|Shoelaces (also shoe laces or bootlaces) are thin cords fitted to shoes to prevent the shoe from slipping off by accident. The shoelace can be untied and loosened, permitting the shoe to open wide to admit the wearer's foot; it can then be tightened and knotted. Shoelaces did not become widely popular until the 20th century, previously shoes were slip-on, buckled or buttoned. Buttoned shoes used a special tool, a button hook, to close the buttons but this was slow and difficult.|
Shoe Lace Construction
Traditional shoelaces were made of cotton, jute, hemp or other materials commonly used in the manufacture of rope. Modern shoelaces often incorporate various synthetic fibers, which are generally more slippery and thus more prone to coming undone than those made from traditional fibers. However, synthetic shoelaces often look better and wear longer.
Shoelaces with a flat cross-section are generally easier to hold and stay tied more securely than those with a round cross-section. Very wide flat laces are often called "fat laces". Shoelaces can be coated, either in the factory or with aftermarket products, to increase friction and help them stay tied.
"Twirly" laces are elasticized laces coiled into a tight helix. The twirly laces can simply be pulled tight. When made for children, they come in a large variety of colours and textures. They are also useful for anyone, such as athletes, who have to tie and untie laces quickly.
The small plastic or metal sheath on the end of shoelaces that keeps the twine from unraveling is called an aglet (or aiglet).
Shoelaces can be tied in an almost infinite number of ways. The most common bow, however, is a variant on two half knots tied one on top of the other. A loop is used in the second knot, rather than the simple end of the string, in order to allow for quick untying.
A problem that arises is that two half knots can be tied together in two different ways (ignoring symmetrical configurations). One addition of a half knot to a half knot forms a square or reef knot, an altogether uninspiring knot for the knot aficionado, but a fairly effective one for the purpose of tying shoelaces. While a fairly insecure knot, it functions best when laid flat against a surface as it is on a shoe. The second combination of half knot to half knot gives a granny knot, a knot not good for tying shoes as it does not lay flat against a surface. It is terribly insecure, and most people who use it will find themselves retying their shoelaces many times a day.
Much discussion has appeared on shoelace tying websites discussing this issue and why it appears that the large majority of people (75% according to one website) are using the granny knot. Some have suggested that it may have to do with children watching their parents and mirroring them, but a total mirroring would produce, if the parent were tying a square knot, a mirror image square knot. A simpler explanation is that if one ties shoelaces first by tying a half knot and then by forming two loops and tying another (as opposed to some speedier technique), and if one consistently puts one hand over the other (left over right or right over left) one gets a granny knot. A square knot is the less intuitive knot and requires switching the top hand. First left over right and then right over left, or first right over left and then left over right.

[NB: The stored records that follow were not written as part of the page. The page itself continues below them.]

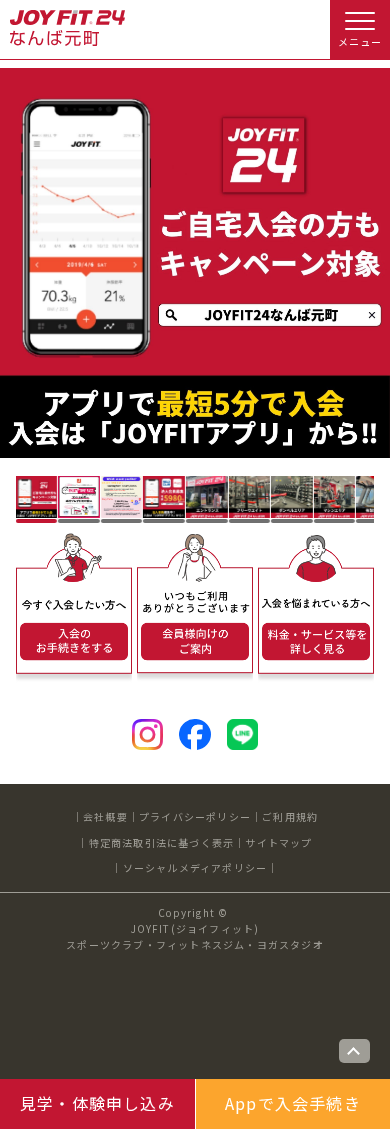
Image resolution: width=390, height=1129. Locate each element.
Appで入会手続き (293, 1103)
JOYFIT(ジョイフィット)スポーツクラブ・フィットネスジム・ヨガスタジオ (195, 936)
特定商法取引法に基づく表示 (162, 842)
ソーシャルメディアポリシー (195, 867)
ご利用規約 (290, 816)
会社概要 (105, 816)
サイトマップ (278, 842)
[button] (37, 497)
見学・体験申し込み (97, 1103)
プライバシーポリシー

You can generally tell if you have produced the square or granny knot by the direction in which the loops lie. If they lie side to side, you have probably made a square knot. If they lie front to back, you have probably made a granny knot and should teach yourself the other.
Informal experiments seem to show that the need for retying shoelaces will drop dramatically with the square knot.
This refers to the process of running the shoelaces through the holes, eyelets or lugs to form the closure of the sides of the shoe. Mathematically, there is an almost infinite number of possible ways of lacing. The most common method, termed "Criss Cross Lacing", is also one of the strongest and most efficient, especially compared to other more decorative methods that are generally more difficult to tighten or loosen. One of the most popular decorative methods, termed "Checkerboard Lacing", is actually near impossible to tighten or loosen, thus the shoe is effectively considered to be a "slip-on". Various methods of "Straight Lacing" (also known as "Bar Lacing") are also very popular, especially on dress shoes where the sides of the shoe come together in the middle.
Shoe lacing methods are also chosen for their functional benefits. For example, being faster or easier to tighten or loosen, binding more tightly, being more comfortable, using up more lace or less lace, adjusting fit, preventing slippage.
Using standard shoes and standard shoelaces, a process patent was granted for lacing in a double-helix pattern "resulting in reduced friction and faster and easier tightening and loosening". Another process patent was issued for an alternative way of tying shoelaces.
There are many shoelace accessories. There are hooks to help lace shoelaces tightly. They are especially useful for skates where tight lacing is important. Shoelace covers protect the laces, especially in wrestling. Shoelace charms are decorative, as are coloured shoelaces. Some dress codes (e.g. high schools) will specifically exclude colour laces and charms. Lacelocks hold laces together, eliminating the need for tying. There are shoelace tags, with two holes through which the shoelace is passed. These are worn on the section of shoelace closest to the toes so that the image or writing on the tag is visible.